_What needs to be done_. Continue the forum thread about repairing the ENI OEM-6 RF plasma generator from the point where it stops.

_Passage_.
ENI OEM-6 RF Plasma Generator - Line voltage selection?

[torinwalker]

Gentlemen,

Recently acquired a used ENI OEM-6 13.56MHz RF Plasma Generator. I found the service manual at Arizona university, but it doesn't detail the line voltage selection. I'm wondering if any of you are familiar enough with this unit to know how to configure?

Inside at the rear left over the power supply, there is a Molex terminal block with four 10 or 12awg taps from the power transformer, and on the other side, a wee little 22awg wire connected to one of the terminals (originally 208V). I've set it to 240V, but my instinct tells me this wire is way to thin to carry the current for the entire (600W) generator and that there must be something else required to set it up properly. ... but I don't have a manual to tell me otherwise.

So, does anyone have the manual for this unit? I don't need a copy, unless you're offering, but perhaps you could you tell me if this is the only location where the power selection is made.

I've tried reading manuals for similar ENI products (wideband amps, for example) but they're all too different to be of any help.

[torinwalker]

This is turning out to be an adventure.

Line in -> line filter -> single-phase contactor -> transformer -> pair of rectifiers -> capacitor bank -> RF section.

That wire BTW was 18awg, not 22awg.

Broke it down section by section and verified line filter ok, contactor energizes ok, transformer windings not shorted nor open and winding resistance at each tap measuring proportionally to voltages. Removed capacitors and verified all good, then narrowed it down to the regulators. Desoldered regulators and verified LV side of transformer also good. Tested the rectifiers: One of two rectifiers that had two diodes shorted to ground, and the other rectifier had one diode on the verge of failure (read different, lower forward voltage than all the rest.) That's why the fuses were blowing. Replaced them both with new ones from Amazon and the unit powered up.

Now the problem is on the RF side of the house.

RF power light comes on when RF switch is activated, but won't show output on the meter. When I get to 5% (0.05 on the ten-turn vernier POT), the "Max Power" light comes on. Despite keeping it below that threshold (26W or about 0.04 on the poteniometer) the RF section still won't produce a signal - not getting any waveform on the oscilloscope, nor does it move the RF power meter into a dummy load.

Now tracing the RF module's controller board to figure out why no signal is being generated. The yellow LED off of Q1 isn't being lit, so have to assume something wrong with an interlock, or otherwise the unit's power-overload circuitry is blocking output to the driver-amplifier stage. No 3mV signal from the SMC output connector on the control board, so waiting on schematics so I can trace the control board.

_Recorded information_.
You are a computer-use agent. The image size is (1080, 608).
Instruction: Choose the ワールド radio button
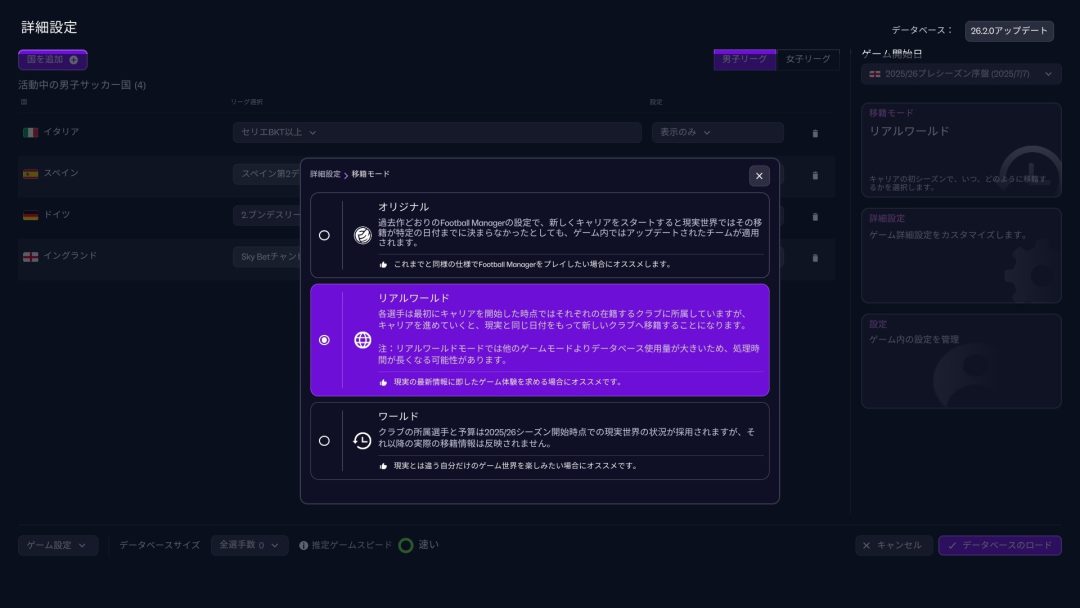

_Result_.
Anyone on EEVblog ever work for ENI? Would be nice to talk shop with someone who has worked with these OEM units. The president of E&I (new name for the old company) says OEM's didn't get carried over in the new product lineup, so no help there.


Torin...

[coppercone2]

so the power rails have the correct voltage?

You can measure quiescent current to see if there is a shorted subcircuit that is current limited.

I had a similar problem with a limiter on a voltage/current calibrator. One polarity would work, but the other polarity would trip OVL at a volt or so.

I found corrosion in my unit, wicked up a wire... but no batteries in there. not sure what the hell was wicked on it.

But I started to find some other stuff, that was quite evil. A ring lug that was broken and attached to a transistor. Like the crimp wire junction was OK, but the crimp literarly split in half, and it was pressed under plastic. So if you did a continuity test between the end of the cable harness, and the exposed part of the ring lug, not under the transistor housing, it was OK. But if you gave it a tiny yank, you would see that the crimp split under where the screw was (the smaller then to-3 package). The transistor plastic cover held the ring terminal in place, but the ring terminal was not making contact with the transistor anymore. !

 On a ring lug for the main output transistors. Some how this was part of the reason for a early OVP fault. Because it had a cable harness that went to the transistors on the back attached to a heatsink outside of the chassis with a cover to protect against touch.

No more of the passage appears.